→ **Selected excerpt**
[Start of Attachment]

But now we’re left with a problem. We only know the payer account_id and not the account_ids of all the client’s non-payer accounts, which we need to run Duckbill’s analysis tooling. Since we don’t want to have to update the AWS SSO Permission Set each time a new client account is discovered, we can limit access in the cloud economist’s identity policy via the external ID like so:

{
    "Action": "sts:AssumeRole",
    "Condition": {
        "StringEquals": {"sts:ExternalId": "d61ea58c-foo" }
    },
    "Effect": "Allow",
    "Resource": "arn:aws:iam::*:role/DuckbillGroupRole"
}

In the above policy, the cloud economist can assume any DuckbillGroupRole, but only if the cloud economist passes the external_id that matches the client. If they pass a different external_id for another client, their identity policy will not allow the action. If they attempt to assume a role for a different customer but provide the wrong external_id, the client’s trust policy will deny the action. One advantage to this approach is that we don’t need to treat the external ID as a secret. As long as permissions to assume DuckbillGroupRole are locked down in the trusted Duckbill Client Access account, even with the external ID, a cloud economist cannot assume a role into a client account they’re not authorized for.

CodePipeline

GitOps is all the rage these days, but delegating these sensitive IAM Permissions outside the AWS account introduces an additional risk factor we wanted to avoid. When pushing files to S3 or deploying a Lambda, you can tightly scope the policies granted to your GitHub action. For our purposes, however, we are delegating the permissions to decide who has permissions, so extending the trust boundary beyond AWS into GitHub isn’t ideal for this scenario. Luckily, AWS has an underrated service that, while not as slick as GitHub Actions, does the job and keeps the scope of trust limited to just the AWS Identity Center account: CodePipeline.

The basic pattern is to create a CodePipeline with four stages. Stage one downloads the source, and stage two calls CodeBuild to run a Terraform plan. At stage three, the pipeline pauses and requires a human to review and approve the plan before executing the final stage: terraform apply.

Part two: Account IDs and external IDs

Granted

Granted is a tool to simplify accessing AWS accounts in a seamless manner, allowing a cloud economist to be logged into multiple AWS accounts in the same browser window thanks to browser containers. It supports SSO, chained roles, and much more. (Mike: we used to use aws-vault for this same purpose, but Granted is so much easier and feature-rich for our use cases.) Like aws-vault, Granted allows a cloud economist to either access an account in the CLI through setting the right session variables via STS or logging into the account in the browser, with a single CLI command for either. Certainly not something supported via the normal awscli means.

[End of Attachment]

→ **Dataset content**

[Start of Attachment]

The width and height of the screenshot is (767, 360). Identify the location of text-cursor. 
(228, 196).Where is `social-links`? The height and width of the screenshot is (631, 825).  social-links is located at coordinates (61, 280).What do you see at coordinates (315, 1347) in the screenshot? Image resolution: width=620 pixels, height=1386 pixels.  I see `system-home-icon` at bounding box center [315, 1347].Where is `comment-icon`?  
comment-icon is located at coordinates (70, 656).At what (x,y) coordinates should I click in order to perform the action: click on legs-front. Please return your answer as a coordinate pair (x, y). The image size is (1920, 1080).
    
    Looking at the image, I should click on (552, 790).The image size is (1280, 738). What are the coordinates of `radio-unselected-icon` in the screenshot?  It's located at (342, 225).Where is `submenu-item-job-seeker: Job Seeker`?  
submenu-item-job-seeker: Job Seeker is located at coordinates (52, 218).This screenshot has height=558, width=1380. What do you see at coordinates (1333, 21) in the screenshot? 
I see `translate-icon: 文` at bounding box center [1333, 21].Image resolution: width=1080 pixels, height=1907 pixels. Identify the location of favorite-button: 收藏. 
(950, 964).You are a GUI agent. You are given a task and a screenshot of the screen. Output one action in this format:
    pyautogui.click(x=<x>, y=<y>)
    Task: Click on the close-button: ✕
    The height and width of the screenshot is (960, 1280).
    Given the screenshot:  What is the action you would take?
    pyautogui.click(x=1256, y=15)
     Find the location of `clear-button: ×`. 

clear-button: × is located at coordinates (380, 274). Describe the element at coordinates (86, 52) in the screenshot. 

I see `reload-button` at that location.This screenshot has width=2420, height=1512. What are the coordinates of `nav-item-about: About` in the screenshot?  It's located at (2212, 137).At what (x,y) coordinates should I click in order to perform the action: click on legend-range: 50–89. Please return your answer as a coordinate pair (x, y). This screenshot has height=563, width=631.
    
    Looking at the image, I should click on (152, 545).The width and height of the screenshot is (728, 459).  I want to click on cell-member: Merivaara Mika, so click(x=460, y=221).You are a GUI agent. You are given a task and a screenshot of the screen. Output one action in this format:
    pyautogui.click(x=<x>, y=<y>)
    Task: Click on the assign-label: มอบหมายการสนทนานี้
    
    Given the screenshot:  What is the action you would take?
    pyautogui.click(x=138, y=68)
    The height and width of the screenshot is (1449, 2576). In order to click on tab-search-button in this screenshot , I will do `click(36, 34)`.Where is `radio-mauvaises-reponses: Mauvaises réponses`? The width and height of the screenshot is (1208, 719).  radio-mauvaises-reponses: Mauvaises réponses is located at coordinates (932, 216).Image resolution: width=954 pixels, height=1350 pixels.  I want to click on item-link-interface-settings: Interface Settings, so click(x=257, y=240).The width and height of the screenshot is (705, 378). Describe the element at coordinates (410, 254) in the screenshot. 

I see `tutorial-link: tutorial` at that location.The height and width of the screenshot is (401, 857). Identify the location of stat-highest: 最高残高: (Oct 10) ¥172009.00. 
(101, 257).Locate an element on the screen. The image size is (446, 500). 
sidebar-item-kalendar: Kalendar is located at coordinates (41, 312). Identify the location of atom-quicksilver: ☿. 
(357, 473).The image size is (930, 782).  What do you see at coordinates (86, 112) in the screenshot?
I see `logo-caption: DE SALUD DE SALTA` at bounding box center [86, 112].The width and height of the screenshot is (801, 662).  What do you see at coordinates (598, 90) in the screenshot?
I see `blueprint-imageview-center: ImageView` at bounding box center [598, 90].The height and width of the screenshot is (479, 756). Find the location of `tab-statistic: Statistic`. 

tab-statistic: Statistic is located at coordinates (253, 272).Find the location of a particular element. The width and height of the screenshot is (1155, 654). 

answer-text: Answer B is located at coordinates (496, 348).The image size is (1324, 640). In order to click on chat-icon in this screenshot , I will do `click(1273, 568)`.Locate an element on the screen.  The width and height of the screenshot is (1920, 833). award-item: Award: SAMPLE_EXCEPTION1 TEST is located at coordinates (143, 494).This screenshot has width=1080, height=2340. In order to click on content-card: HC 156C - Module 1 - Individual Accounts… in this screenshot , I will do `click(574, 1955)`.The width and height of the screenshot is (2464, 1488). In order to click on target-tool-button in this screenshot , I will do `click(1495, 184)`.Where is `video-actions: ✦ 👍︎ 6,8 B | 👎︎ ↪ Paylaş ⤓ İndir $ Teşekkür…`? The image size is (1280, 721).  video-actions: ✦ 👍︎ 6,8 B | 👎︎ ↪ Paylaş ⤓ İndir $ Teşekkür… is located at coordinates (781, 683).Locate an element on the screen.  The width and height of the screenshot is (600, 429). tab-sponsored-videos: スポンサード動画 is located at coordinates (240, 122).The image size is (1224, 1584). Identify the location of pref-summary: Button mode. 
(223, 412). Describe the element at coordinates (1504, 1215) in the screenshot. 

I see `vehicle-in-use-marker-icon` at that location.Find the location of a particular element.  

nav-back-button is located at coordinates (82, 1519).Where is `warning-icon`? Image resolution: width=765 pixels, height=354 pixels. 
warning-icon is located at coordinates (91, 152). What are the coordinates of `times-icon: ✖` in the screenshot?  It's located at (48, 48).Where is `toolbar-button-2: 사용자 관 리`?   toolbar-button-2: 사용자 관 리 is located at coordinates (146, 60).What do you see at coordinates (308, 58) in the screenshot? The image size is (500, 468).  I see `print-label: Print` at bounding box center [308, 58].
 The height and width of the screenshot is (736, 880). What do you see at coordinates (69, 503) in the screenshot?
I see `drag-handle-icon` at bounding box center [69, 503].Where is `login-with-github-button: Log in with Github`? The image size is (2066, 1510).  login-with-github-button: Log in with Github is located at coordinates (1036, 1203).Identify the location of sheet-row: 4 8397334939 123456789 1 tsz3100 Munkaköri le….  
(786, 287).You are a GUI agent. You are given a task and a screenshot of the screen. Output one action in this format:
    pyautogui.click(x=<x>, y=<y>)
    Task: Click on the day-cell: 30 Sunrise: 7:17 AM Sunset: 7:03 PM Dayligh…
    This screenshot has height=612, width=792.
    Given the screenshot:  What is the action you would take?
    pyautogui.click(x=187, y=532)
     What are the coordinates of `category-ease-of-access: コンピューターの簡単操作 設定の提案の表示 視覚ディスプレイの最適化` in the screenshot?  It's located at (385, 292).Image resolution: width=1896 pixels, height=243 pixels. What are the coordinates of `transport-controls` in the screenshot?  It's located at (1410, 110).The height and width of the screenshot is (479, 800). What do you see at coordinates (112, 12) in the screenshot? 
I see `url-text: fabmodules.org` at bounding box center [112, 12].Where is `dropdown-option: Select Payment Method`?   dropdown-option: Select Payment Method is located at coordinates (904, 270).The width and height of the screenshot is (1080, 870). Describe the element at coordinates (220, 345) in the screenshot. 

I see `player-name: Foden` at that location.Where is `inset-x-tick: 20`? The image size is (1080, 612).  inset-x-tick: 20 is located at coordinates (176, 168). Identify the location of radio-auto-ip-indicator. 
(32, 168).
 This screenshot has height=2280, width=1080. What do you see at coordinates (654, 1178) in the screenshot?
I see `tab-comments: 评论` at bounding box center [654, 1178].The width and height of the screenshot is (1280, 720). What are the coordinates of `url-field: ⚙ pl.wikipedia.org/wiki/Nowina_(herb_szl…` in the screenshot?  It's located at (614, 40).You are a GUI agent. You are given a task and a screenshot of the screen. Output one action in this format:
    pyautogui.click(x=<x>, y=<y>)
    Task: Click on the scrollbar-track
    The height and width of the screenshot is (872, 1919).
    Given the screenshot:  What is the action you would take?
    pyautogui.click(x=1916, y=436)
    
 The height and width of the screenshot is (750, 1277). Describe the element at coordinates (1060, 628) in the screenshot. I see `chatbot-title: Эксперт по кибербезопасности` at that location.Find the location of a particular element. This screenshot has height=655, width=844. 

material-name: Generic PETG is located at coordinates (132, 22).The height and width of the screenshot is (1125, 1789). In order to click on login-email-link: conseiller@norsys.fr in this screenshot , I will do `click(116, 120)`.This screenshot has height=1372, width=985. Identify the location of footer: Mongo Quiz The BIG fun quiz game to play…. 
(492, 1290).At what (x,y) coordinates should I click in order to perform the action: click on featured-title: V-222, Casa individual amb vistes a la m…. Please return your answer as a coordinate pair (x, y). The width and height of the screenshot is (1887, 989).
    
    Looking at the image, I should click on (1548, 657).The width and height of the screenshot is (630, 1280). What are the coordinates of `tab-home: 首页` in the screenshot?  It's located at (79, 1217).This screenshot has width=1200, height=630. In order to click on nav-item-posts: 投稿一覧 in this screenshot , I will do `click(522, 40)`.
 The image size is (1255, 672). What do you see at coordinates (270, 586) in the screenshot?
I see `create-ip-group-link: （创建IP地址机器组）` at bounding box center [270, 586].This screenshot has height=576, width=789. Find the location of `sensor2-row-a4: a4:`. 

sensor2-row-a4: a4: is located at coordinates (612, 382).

[End of Attachment]

→ **Task list**
(A) Retype part of the write-up on Duckbill's AWS account access without changing a word. Start at "Part two: Account" and end after "normal awscli means.".
(B) Pick up the write-up on Duckbill's AWS account access where it stops and keep it going.

→ **Answers by item**
(A)
Part two: Account IDs and external IDs

Granted

Granted is a tool to simplify accessing AWS accounts in a seamless manner, allowing a cloud economist to be logged into multiple AWS accounts in the same browser window thanks to browser containers. It supports SSO, chained roles, and much more. (Mike: we used to use aws-vault for this same purpose, but Granted is so much easier and feature-rich for our use cases.) Like aws-vault, Granted allows a cloud economist to either access an account in the CLI through setting the right session variables via STS or logging into the account in the browser, with a single CLI command for either. Certainly not something supported via the normal awscli means.

(B)
Rather than let each cloud economist roll their own configuration solution, Duckbill is leveraging Granted’s Profile Registries. The custom Terraform module centralizes the creation of config files for each client, and each person has a personalized config file they leverage when setting up the registry. We don’t keep the full set of client profiles in git, but rather just the basic configuration—the Granted profile registry sets up all the profiles dynamically based on what AWS SSO grants the cloud economist access to.

Google Workspace and AWS Identity Center

The Duckbill Group’s business is two-fold: cloud finance consulting and the media properties, each with separate staff. While the above solution is focused on the security of their consulting clients, the media side also requires certain staff and contractors to access AWS for specific uses that aren’t client related. The “traditional” method manages these by assigning users to groups inside the Google Workspace console. We needed to enable SCIM provisioning from Google Workspace to AWS SSO to provide this capability.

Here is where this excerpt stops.